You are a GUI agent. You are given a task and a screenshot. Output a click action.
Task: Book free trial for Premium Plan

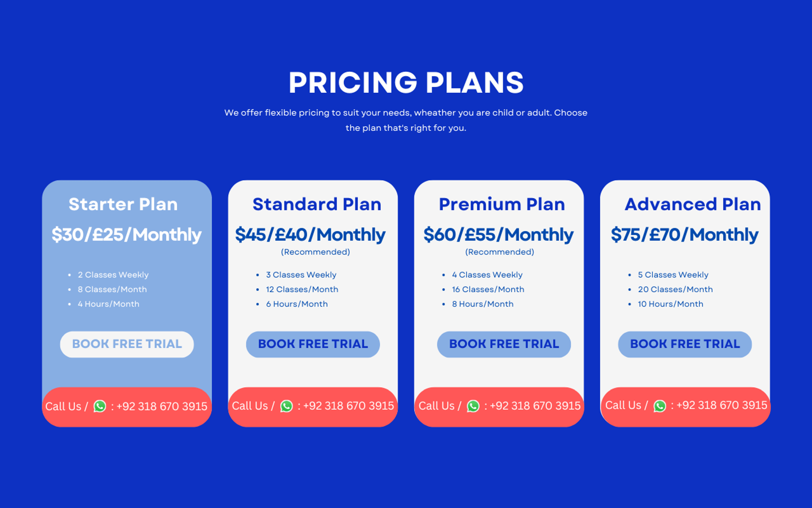click(x=504, y=344)
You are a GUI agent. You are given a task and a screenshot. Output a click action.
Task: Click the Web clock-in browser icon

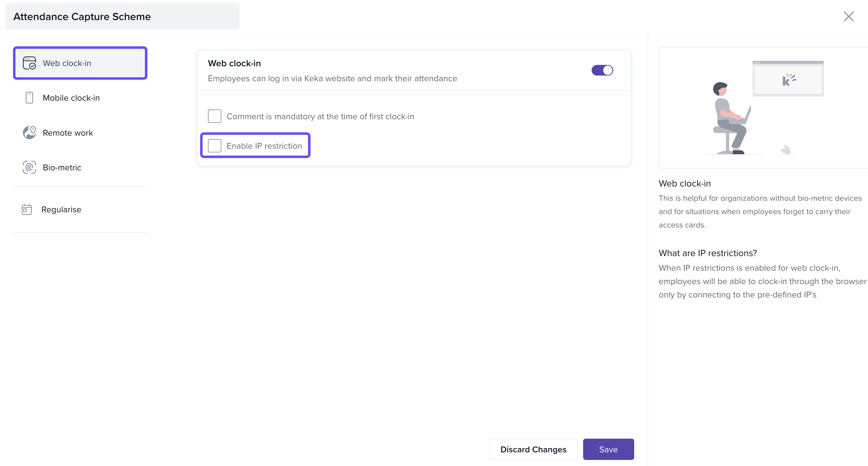(x=29, y=63)
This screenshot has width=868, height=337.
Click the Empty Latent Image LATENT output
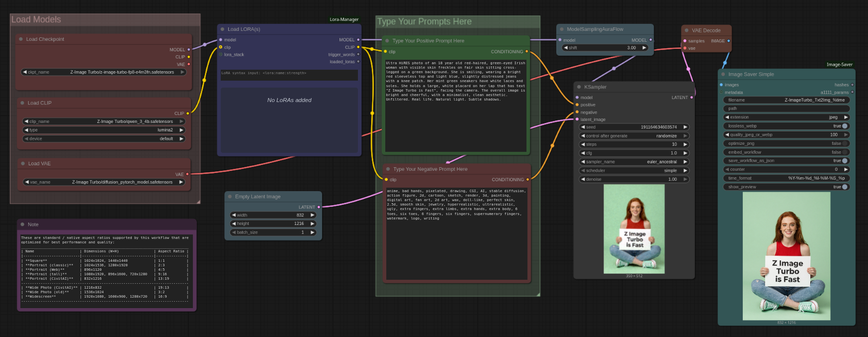[319, 207]
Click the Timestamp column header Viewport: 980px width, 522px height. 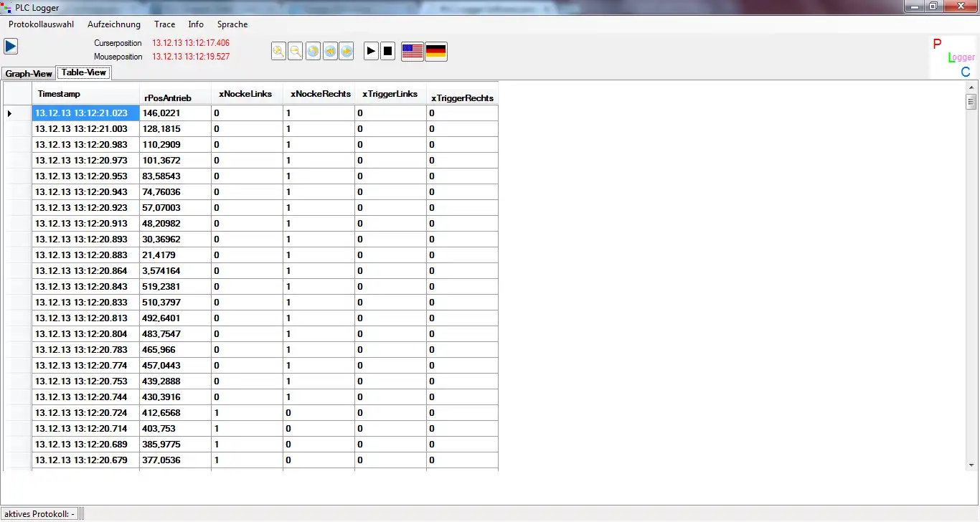pos(85,94)
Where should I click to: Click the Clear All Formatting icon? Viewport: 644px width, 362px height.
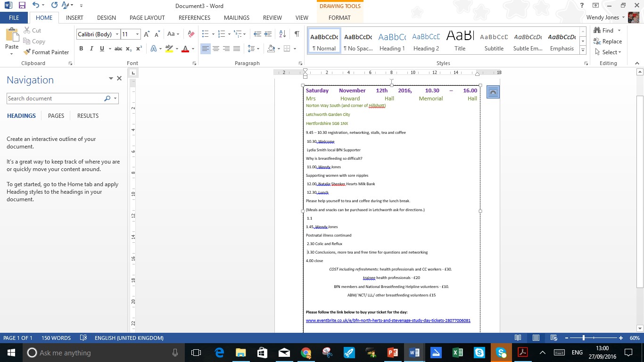point(191,34)
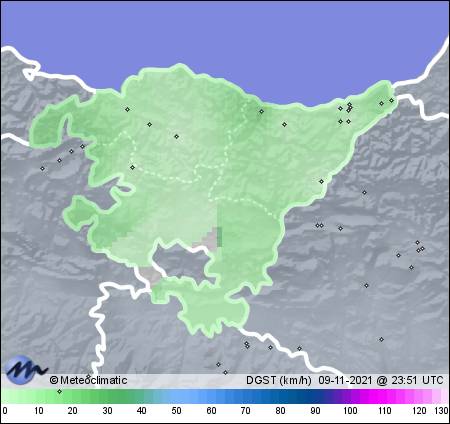Select the station marker on the green region's eastern edge

[321, 181]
* * *
§ Exercise
Write down exactly what the lines above say, from the line holding "Task: Book free trial for Premium Plan" through the line holding "This screenshot has width=868, height=337.", and nothing more. Do not copy the pictures.

§ Answer area
Task: Book free trial for Premium Plan

click(x=504, y=344)
You are a GUI agent. You are given a task and a screenshot. Output a click action.
Task: Click the Web clock-in browser icon

(x=29, y=63)
This screenshot has width=868, height=337.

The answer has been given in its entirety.